US hopes Iran will 'engage' after Europeans drop censure
State Department spokesman Ned Price said the United States was "pleased" that the Europeans withdrew the measure at the International Atomic Energy Agency's meeting in Vienna.
"We will look forward with strong interest for Iran's willingness to engage in a way that leads to credible, concrete progress," Price told reporters.
The Europeans had planned to submit a resolution that would criticise Tehran's level of compliance with inspections but dropped the move amid efforts by IAEA chief Rafael Grossi to reach a compromise with Iran.
"We have decided to not present the resolution," the German foreign ministry said, confirming information from diplomatic sources.
"Iran must now prove that it is serious in its wish to fully relaunch" the nuclear deal," it added.
One source pointed to "initiatives undertaken by (IAEA Director General Rafael) Grossi" and signs of "good faith" on the Iranian side to explain the decision to drop the resolution, which had not been formally submitted.
The step came after Iran had said the time was not right for an offered meeting with the United States under EU auspices on salvaging a 2015 denuclearisation accord.
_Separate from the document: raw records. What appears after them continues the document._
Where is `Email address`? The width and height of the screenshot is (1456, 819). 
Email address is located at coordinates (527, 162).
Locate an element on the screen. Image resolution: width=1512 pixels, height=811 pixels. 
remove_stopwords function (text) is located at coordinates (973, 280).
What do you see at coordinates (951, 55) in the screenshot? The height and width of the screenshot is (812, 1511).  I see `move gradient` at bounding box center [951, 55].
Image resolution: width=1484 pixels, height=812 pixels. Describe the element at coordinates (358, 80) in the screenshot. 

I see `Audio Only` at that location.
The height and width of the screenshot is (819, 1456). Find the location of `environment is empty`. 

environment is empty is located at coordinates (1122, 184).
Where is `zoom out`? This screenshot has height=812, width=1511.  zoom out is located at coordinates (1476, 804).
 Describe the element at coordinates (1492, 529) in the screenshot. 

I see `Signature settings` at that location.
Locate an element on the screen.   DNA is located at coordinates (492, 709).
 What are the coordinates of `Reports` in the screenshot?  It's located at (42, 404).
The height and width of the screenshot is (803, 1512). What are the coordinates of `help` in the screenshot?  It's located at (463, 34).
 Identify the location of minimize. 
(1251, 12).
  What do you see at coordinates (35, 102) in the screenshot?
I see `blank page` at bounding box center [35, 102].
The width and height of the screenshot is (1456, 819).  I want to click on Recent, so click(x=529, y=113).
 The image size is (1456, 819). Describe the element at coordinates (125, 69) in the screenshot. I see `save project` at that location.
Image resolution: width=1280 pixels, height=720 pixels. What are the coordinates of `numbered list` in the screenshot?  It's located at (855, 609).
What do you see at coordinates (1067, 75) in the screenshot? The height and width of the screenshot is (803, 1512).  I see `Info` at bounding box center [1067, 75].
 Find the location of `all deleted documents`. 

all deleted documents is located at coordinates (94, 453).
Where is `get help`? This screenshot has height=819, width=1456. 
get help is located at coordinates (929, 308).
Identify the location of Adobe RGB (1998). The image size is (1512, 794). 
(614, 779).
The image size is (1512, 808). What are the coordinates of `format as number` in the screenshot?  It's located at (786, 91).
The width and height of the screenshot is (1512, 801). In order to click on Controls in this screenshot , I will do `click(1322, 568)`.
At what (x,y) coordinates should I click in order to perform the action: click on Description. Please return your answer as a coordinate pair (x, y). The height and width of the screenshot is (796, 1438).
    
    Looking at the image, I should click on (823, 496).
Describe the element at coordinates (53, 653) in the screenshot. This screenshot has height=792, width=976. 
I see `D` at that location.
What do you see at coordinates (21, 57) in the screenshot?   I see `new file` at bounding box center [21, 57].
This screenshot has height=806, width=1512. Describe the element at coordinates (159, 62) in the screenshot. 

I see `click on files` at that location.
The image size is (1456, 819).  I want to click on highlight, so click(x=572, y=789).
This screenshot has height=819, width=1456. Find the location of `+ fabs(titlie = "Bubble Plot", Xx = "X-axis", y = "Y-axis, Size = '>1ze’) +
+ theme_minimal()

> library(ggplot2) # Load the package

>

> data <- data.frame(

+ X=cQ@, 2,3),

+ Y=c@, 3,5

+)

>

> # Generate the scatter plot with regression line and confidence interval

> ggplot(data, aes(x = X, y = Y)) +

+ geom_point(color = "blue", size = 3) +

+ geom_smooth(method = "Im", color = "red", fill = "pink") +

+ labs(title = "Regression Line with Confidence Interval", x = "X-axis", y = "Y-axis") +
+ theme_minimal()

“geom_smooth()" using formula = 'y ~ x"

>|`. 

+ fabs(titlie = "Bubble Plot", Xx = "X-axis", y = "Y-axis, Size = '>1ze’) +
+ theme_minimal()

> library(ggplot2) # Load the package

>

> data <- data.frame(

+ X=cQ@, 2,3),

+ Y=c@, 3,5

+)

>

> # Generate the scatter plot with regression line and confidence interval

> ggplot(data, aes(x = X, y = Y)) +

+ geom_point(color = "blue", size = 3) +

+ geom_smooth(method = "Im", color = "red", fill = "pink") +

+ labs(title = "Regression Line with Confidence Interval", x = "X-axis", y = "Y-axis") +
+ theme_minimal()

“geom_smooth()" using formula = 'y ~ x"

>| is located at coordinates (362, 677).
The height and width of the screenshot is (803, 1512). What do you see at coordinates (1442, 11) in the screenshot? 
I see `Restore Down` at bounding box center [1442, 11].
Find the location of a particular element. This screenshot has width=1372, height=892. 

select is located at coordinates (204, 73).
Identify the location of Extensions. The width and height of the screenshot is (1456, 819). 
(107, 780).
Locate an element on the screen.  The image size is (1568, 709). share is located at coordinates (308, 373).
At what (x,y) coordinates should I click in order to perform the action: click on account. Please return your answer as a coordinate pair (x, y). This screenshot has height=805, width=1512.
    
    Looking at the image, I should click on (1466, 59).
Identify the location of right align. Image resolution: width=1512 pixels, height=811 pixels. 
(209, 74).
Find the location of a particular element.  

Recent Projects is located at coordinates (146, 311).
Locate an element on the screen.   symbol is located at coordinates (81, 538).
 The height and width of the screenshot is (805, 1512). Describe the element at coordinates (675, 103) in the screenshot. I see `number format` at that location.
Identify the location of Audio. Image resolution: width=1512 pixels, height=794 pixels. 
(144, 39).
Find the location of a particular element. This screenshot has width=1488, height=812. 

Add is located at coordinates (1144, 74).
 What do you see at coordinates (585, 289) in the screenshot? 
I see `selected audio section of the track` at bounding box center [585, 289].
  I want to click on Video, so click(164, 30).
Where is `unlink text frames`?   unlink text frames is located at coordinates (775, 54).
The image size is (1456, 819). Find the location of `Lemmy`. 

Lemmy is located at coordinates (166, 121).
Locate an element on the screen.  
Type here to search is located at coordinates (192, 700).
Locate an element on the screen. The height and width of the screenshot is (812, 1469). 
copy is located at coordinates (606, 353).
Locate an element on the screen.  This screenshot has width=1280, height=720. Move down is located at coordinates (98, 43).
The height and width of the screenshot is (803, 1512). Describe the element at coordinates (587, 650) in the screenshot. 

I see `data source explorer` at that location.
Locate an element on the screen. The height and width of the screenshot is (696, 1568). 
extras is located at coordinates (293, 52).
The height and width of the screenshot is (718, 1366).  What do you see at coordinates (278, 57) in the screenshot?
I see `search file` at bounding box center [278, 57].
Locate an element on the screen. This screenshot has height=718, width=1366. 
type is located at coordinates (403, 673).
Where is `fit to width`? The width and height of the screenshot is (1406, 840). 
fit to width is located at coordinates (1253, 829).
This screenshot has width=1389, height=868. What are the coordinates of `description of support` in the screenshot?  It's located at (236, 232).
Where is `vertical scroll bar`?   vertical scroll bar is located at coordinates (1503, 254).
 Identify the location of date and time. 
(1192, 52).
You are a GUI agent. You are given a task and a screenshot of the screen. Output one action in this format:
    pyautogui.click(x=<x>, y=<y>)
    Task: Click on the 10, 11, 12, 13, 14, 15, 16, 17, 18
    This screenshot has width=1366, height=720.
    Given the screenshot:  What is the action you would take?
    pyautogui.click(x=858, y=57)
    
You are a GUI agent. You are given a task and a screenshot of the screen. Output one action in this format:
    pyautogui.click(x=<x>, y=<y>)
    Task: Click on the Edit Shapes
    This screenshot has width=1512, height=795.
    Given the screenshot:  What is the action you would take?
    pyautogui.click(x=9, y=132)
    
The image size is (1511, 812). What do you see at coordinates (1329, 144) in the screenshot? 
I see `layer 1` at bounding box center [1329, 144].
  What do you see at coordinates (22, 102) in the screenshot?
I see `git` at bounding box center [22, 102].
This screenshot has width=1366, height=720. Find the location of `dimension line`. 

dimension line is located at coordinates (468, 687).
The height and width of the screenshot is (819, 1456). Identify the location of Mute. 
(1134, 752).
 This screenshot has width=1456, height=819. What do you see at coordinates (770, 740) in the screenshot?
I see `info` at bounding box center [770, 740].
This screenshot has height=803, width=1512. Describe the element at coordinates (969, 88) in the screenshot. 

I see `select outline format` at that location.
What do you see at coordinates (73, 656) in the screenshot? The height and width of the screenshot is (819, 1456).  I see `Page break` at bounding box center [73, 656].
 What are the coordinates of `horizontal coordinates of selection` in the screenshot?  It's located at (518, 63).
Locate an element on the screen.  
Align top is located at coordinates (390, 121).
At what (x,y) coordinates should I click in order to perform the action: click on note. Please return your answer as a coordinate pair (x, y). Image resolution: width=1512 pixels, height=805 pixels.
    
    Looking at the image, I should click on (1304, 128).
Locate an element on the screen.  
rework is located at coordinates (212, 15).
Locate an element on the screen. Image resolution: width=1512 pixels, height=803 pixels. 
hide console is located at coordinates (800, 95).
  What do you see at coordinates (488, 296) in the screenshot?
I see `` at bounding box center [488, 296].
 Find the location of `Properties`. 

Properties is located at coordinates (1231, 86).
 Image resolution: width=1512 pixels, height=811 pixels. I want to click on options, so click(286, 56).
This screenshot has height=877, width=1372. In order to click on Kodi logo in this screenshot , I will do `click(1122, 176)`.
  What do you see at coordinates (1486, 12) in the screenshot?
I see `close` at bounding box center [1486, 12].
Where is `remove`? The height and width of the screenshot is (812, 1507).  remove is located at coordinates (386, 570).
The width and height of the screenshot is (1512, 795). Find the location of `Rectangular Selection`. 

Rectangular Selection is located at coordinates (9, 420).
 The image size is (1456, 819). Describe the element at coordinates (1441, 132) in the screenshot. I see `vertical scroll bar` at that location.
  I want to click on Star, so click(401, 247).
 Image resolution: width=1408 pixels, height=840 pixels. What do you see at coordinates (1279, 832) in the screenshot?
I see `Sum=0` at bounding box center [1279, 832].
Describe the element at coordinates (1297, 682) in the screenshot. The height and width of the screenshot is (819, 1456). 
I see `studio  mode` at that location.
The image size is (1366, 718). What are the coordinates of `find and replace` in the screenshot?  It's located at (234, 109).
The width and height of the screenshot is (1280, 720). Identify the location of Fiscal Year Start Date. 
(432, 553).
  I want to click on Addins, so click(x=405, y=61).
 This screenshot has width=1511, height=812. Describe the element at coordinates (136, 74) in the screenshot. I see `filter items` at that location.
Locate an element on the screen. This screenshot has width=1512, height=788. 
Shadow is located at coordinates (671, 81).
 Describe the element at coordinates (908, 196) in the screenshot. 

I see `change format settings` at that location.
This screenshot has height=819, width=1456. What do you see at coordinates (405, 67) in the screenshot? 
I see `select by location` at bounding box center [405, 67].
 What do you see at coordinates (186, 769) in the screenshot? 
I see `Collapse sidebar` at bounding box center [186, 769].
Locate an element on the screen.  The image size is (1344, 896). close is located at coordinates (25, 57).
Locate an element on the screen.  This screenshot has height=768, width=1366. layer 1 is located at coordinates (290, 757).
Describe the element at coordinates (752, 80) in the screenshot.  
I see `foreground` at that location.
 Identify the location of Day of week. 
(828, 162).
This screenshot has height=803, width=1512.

"We have stated very clearly that what we are prepared to do is to engage in constructive dialogue. That is the offer that's been on the table," Price said.
Iran has insisted that it will not return to full compliance until the United States lifts sanctions imposed by former president Donald Trump.
On Wednesday, Secretary of State Antony Blinken said that the United States would ease sanctions as part of Iran returning to the deal.
"We've been very clear that Iran has to come back into compliance with its obligations under the nuclear agreement, and if it does, we'll do the same thing," Blinken told PBS Newshour.
"And that would involve, if they do it, some sanctions relief.”
A French diplomatic source said "encouraging signs" from the Iranians would not have been achieved "if the threat of the resolution hadn't been maintained until the end.
"Things are going in the right direction," the diplomat said, adding that it was hoped a meeting proposed by the EU of the remaining 2015 participants - Iran, France, Germany, Russia, China and the UK - could take place within two weeks, with Brussels the likely venue.
Iran welcomed the European decision not to go ahead with a resolution.
"Today's developments can keep open the path of diplomacy initiated by Iran and the IAEA," Iranian foreign ministry spokesman Saeed Khatibzadeh said.
"Iran hopes the parties participating in the agreement can seize this opportunity, with serious cooperation, to ensure the full implementation of the agreement by all," he added.
Russia and China also hailed the news.
Moscow's Ambassador to the IAEA Mikhail Ulyanov said the resolution "could have led to uncontrolled escalation".
"Now diplomacy has a real chance to succeed," he tweeted.
US President Joe Biden has said he is willing to bring the United States back to the landmark 2015 deal, known as the JCPOA.
It has been unravelling since Donald Trump pulled the US out of the agreement in 2018.
Agencies contributed to this report.